Bingham sees a “fundamental difference” between the professionally-led common services and business services, which rely more on staff giving advice based on protocols. The latter would be delivered by shared services using new business systems; some of the current versions date back 30 years.

This change is being brought forward through the Business Services Transformation Programme. All health and social care organisations are involved, on ministerial instructions. Bingham observed that if shared services were “purely voluntary” in the public sector, there would be a lack of will to develop them.
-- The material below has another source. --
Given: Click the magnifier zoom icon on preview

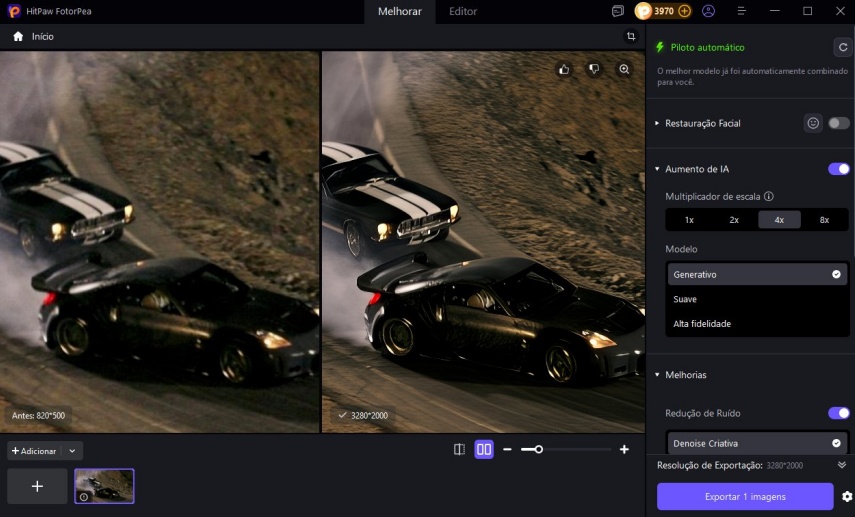Looking at the screenshot, I should tap(624, 69).
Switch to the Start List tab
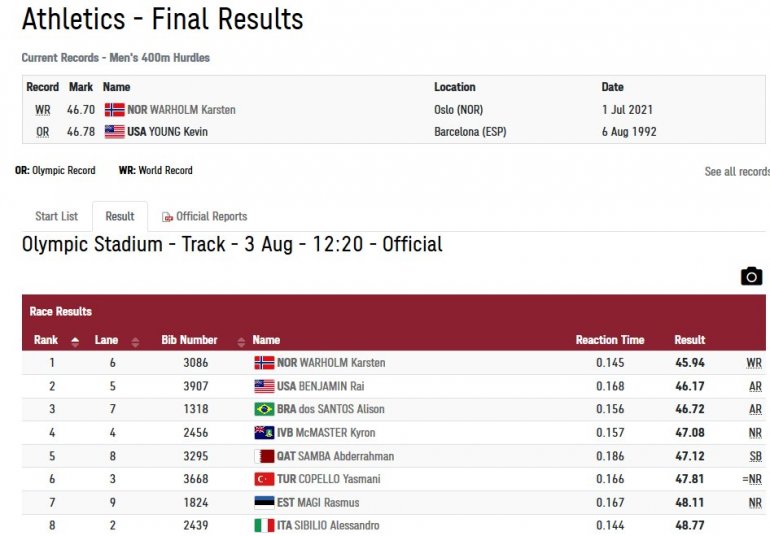Viewport: 770px width, 536px height. [56, 216]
The first phase for health and social care is due to begin in April 2011 but depends on several decisions being made. It covers:

• finance;

• procurement and logistics;

• human resources;

• payroll;

• travel and subsistence.

A programme board, with representatives from trusts and all other major HSC organisations, oversees its governance and sits over four project boards. The BSO is responsible for delivering the programme and is accountable to the board, the Health Minister and the department.

“My own personal philosophy here has been that we should make the procurement process drive the rest of the process,” he said. “We can’t introduce shared services until we have our new systems implemented.”

The BSO aimed to sign the contracts for systems by next summer. Keeping the procurement schedule was the programme’s “biggest challenge”; procurement needed to be done properly and with pace.

Originally, the BSO planned to build two purpose-built shared services centres at a cost of £20 million. That capital funding is no longer available and the organisation has identified alternative sites within existing Health Service buildings. It now plans to establish three centres and expects costs to be low, compared with rented facilities.

A consultation document on options for a centre was due to be published by the end of the year but a decision was unlikely before the next Assembly election.

BSO staff are based in 14 different locations across Northern Ireland. The organisation started with 800 staff, and now has 650. It aims for 450 posts when the new centres are up and running.

Bingham emphasised the importance of working with staff and trade unions to maximise ‘win-wins’ i.e. “the vast majority of staff will actually get what we desire and we get what we need.” He was optimistic that this could be achieved if planning started now and vacancy controls, retaining and transfers were used.

The Health Service, he noted, had aimed to achieve £50 million in savings through RPA. £45 million has been achieved so far and shared services could account for the remaining £5 million. As well as cost reduction, he added: “Building that business relationship with the customer, being responsive to them in our systems, in the product that we deliver, is vitally important.”